» **Exercise details**
Copy each of the following lines word for word, without changing anything.

____ Given records

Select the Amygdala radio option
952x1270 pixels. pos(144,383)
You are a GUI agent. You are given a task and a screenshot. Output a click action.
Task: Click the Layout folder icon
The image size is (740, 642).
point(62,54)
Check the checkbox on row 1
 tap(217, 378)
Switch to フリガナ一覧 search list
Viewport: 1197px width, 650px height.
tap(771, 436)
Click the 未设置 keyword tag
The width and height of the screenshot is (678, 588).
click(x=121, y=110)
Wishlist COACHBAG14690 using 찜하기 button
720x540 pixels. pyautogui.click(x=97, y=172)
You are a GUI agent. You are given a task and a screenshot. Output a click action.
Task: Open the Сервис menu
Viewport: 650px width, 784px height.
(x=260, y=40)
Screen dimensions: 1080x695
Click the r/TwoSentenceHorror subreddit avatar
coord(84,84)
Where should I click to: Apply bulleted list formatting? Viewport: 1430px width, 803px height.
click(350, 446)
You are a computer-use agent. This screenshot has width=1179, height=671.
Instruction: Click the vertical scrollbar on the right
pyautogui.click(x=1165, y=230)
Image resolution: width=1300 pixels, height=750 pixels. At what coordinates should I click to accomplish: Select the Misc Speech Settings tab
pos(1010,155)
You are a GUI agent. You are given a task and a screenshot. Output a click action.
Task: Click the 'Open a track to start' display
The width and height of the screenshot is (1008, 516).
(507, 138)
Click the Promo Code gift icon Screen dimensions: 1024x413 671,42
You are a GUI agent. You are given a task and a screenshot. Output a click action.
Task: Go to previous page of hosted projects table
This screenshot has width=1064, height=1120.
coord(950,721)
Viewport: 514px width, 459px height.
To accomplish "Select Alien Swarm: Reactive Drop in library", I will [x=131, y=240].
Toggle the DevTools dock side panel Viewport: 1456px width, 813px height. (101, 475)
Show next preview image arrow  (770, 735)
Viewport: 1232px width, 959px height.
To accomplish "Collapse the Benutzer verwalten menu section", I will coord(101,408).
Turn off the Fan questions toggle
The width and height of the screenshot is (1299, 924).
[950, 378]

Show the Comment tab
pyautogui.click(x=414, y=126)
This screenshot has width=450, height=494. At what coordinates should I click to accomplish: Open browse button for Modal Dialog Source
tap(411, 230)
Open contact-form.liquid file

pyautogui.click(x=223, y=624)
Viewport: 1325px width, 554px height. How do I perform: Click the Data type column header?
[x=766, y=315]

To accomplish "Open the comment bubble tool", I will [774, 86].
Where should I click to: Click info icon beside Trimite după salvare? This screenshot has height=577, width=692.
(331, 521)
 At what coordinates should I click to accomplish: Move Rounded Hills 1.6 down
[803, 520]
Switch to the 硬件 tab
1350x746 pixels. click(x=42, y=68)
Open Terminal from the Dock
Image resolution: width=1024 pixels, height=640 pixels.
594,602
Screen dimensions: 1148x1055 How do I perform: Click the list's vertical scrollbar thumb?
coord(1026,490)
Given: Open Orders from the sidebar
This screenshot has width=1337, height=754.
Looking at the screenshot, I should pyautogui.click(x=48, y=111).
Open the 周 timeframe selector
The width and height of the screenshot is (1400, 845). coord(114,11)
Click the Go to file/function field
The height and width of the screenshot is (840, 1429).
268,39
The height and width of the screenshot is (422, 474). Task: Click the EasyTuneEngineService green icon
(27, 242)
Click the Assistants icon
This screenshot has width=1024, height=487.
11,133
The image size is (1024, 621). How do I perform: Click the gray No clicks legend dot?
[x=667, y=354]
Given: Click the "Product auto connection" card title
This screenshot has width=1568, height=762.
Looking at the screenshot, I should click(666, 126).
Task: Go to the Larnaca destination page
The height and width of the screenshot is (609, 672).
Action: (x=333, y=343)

________

» **Final result**
Select the Amygdala radio option
952x1270 pixels. pos(144,383)
You are a GUI agent. You are given a task and a screenshot. Output a click action.
Task: Click the Layout folder icon
The image size is (740, 642).
point(62,54)
Check the checkbox on row 1
 tap(217, 378)
Switch to フリガナ一覧 search list
Viewport: 1197px width, 650px height.
tap(771, 436)
Click the 未设置 keyword tag
The width and height of the screenshot is (678, 588).
click(x=121, y=110)
Wishlist COACHBAG14690 using 찜하기 button
720x540 pixels. pyautogui.click(x=97, y=172)
You are a GUI agent. You are given a task and a screenshot. Output a click action.
Task: Open the Сервис menu
Viewport: 650px width, 784px height.
(x=260, y=40)
Screen dimensions: 1080x695
Click the r/TwoSentenceHorror subreddit avatar
coord(84,84)
Where should I click to: Apply bulleted list formatting? Viewport: 1430px width, 803px height.
click(350, 446)
You are a computer-use agent. This screenshot has width=1179, height=671.
Instruction: Click the vertical scrollbar on the right
pyautogui.click(x=1165, y=230)
Image resolution: width=1300 pixels, height=750 pixels. At what coordinates should I click to accomplish: Select the Misc Speech Settings tab
pos(1010,155)
You are a GUI agent. You are given a task and a screenshot. Output a click action.
Task: Click the 'Open a track to start' display
The width and height of the screenshot is (1008, 516).
(507, 138)
Click the Promo Code gift icon Screen dimensions: 1024x413 671,42
You are a GUI agent. You are given a task and a screenshot. Output a click action.
Task: Go to previous page of hosted projects table
This screenshot has width=1064, height=1120.
coord(950,721)
Viewport: 514px width, 459px height.
To accomplish "Select Alien Swarm: Reactive Drop in library", I will [x=131, y=240].
Toggle the DevTools dock side panel Viewport: 1456px width, 813px height. (101, 475)
Show next preview image arrow  (770, 735)
Viewport: 1232px width, 959px height.
To accomplish "Collapse the Benutzer verwalten menu section", I will coord(101,408).
Turn off the Fan questions toggle
The width and height of the screenshot is (1299, 924).
[950, 378]

Show the Comment tab
pyautogui.click(x=414, y=126)
This screenshot has width=450, height=494. At what coordinates should I click to accomplish: Open browse button for Modal Dialog Source
tap(411, 230)
Open contact-form.liquid file

pyautogui.click(x=223, y=624)
Viewport: 1325px width, 554px height. How do I perform: Click the Data type column header?
[x=766, y=315]

To accomplish "Open the comment bubble tool", I will [774, 86].
Where should I click to: Click info icon beside Trimite după salvare? This screenshot has height=577, width=692.
(331, 521)
 At what coordinates should I click to accomplish: Move Rounded Hills 1.6 down
[803, 520]
Switch to the 硬件 tab
1350x746 pixels. click(x=42, y=68)
Open Terminal from the Dock
Image resolution: width=1024 pixels, height=640 pixels.
594,602
Screen dimensions: 1148x1055 How do I perform: Click the list's vertical scrollbar thumb?
coord(1026,490)
Given: Open Orders from the sidebar
This screenshot has width=1337, height=754.
Looking at the screenshot, I should pyautogui.click(x=48, y=111).
Open the 周 timeframe selector
The width and height of the screenshot is (1400, 845). coord(114,11)
Click the Go to file/function field
The height and width of the screenshot is (840, 1429).
268,39
The height and width of the screenshot is (422, 474). Task: Click the EasyTuneEngineService green icon
(27, 242)
Click the Assistants icon
This screenshot has width=1024, height=487.
11,133
The image size is (1024, 621). How do I perform: Click the gray No clicks legend dot?
[x=667, y=354]
Given: Click the "Product auto connection" card title
This screenshot has width=1568, height=762.
Looking at the screenshot, I should click(666, 126).
Task: Go to the Larnaca destination page
The height and width of the screenshot is (609, 672).
Action: (x=333, y=343)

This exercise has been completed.